DATA FOR THIS EXERCISE:

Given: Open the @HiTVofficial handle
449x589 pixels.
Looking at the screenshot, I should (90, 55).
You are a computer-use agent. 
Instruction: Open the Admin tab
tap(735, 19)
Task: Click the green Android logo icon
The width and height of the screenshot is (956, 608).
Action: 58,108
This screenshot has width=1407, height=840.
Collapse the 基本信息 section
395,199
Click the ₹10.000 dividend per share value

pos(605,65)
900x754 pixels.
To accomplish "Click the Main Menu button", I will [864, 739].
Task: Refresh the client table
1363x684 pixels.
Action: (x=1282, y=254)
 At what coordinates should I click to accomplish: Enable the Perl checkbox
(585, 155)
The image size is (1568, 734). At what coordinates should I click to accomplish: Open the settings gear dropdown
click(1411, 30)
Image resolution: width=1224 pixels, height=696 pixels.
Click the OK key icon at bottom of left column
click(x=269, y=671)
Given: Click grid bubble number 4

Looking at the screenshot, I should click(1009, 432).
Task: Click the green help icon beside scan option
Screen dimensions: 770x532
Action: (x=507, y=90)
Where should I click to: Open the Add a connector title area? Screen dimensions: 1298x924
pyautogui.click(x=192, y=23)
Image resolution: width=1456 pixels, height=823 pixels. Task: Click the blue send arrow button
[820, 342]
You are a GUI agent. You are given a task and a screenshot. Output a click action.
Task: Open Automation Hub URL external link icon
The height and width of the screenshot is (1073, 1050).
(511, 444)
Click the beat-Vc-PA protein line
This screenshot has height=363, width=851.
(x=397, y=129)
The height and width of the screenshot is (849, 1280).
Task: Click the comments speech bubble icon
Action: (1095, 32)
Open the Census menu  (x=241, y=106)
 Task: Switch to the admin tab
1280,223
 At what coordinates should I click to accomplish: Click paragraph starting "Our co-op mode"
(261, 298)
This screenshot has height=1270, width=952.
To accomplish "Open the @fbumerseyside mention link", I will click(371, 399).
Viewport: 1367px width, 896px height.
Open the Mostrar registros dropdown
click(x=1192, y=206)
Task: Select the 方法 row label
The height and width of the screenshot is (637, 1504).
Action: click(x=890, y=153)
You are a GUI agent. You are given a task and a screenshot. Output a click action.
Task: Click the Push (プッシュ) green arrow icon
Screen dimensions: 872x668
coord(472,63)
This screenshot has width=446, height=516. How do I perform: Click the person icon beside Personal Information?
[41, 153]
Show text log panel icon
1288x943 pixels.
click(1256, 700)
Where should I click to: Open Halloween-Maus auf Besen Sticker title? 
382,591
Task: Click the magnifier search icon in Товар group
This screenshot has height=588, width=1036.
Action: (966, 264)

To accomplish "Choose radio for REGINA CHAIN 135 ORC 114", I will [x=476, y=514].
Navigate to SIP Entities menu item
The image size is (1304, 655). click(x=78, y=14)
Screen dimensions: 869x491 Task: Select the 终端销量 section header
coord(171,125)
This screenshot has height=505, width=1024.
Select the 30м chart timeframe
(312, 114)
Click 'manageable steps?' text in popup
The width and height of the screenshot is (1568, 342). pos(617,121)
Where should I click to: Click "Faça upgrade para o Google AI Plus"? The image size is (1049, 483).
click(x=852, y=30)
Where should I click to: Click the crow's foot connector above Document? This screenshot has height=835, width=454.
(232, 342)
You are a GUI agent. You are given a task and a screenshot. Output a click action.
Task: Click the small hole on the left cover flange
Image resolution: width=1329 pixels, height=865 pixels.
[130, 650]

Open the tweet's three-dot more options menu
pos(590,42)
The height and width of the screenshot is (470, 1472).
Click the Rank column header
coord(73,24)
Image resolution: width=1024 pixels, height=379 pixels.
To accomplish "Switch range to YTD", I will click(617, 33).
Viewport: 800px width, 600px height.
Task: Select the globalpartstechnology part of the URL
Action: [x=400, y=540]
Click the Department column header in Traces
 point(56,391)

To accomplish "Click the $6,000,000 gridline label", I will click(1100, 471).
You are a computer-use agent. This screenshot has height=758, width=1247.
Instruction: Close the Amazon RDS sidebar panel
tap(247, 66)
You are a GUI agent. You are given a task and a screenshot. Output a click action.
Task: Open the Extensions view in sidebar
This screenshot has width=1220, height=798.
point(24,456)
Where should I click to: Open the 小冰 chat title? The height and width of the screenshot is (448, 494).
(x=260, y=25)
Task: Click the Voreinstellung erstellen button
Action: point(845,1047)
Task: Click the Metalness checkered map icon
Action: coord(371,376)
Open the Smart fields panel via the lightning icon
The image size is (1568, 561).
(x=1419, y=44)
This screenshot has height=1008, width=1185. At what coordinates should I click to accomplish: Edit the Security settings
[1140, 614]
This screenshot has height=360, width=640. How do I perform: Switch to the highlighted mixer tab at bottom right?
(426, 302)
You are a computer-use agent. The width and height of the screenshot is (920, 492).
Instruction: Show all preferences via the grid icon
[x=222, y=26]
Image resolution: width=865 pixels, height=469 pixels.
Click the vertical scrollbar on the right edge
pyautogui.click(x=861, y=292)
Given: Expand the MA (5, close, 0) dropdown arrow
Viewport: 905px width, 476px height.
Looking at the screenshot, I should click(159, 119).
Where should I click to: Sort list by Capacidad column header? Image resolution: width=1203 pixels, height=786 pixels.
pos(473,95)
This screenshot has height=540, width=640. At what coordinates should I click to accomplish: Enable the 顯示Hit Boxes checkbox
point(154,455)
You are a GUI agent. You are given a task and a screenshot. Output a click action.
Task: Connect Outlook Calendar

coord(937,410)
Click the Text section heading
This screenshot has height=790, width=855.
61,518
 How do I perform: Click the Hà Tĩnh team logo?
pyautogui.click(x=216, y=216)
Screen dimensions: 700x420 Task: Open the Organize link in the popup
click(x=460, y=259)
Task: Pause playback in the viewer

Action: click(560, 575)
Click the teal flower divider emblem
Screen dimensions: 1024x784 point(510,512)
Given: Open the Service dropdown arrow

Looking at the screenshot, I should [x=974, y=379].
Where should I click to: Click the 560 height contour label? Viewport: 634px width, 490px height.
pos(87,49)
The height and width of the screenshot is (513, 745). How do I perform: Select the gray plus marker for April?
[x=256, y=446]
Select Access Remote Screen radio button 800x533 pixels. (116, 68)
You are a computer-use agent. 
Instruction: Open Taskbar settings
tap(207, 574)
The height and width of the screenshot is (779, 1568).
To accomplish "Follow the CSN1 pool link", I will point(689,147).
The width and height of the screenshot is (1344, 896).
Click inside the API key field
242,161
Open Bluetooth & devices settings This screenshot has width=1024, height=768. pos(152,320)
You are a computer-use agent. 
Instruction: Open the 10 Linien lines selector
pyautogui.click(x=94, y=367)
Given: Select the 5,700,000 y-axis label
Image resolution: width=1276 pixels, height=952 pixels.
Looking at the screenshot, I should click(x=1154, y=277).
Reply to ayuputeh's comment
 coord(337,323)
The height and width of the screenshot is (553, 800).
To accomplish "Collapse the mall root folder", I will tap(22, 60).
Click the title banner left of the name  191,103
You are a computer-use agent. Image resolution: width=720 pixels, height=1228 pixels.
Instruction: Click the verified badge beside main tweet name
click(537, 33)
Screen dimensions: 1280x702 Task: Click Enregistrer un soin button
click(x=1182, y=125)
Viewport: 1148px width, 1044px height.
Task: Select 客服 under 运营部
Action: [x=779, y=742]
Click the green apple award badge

ACTION ITEM:
Whatever else the listing above holds, retype exactly only the lines from the one containing "Click the OK" to the one containing "Open the Census", both ends kept.

RESPONSE AREA:
Click the OK key icon at bottom of left column
click(x=269, y=671)
Given: Click grid bubble number 4

Looking at the screenshot, I should click(1009, 432).
Task: Click the green help icon beside scan option
Screen dimensions: 770x532
Action: (x=507, y=90)
Where should I click to: Open the Add a connector title area? Screen dimensions: 1298x924
pyautogui.click(x=192, y=23)
Image resolution: width=1456 pixels, height=823 pixels. Task: Click the blue send arrow button
[820, 342]
You are a GUI agent. You are given a task and a screenshot. Output a click action.
Task: Open Automation Hub URL external link icon
The height and width of the screenshot is (1073, 1050).
(511, 444)
Click the beat-Vc-PA protein line
This screenshot has height=363, width=851.
(x=397, y=129)
The height and width of the screenshot is (849, 1280).
Task: Click the comments speech bubble icon
Action: (1095, 32)
Open the Census menu  (x=241, y=106)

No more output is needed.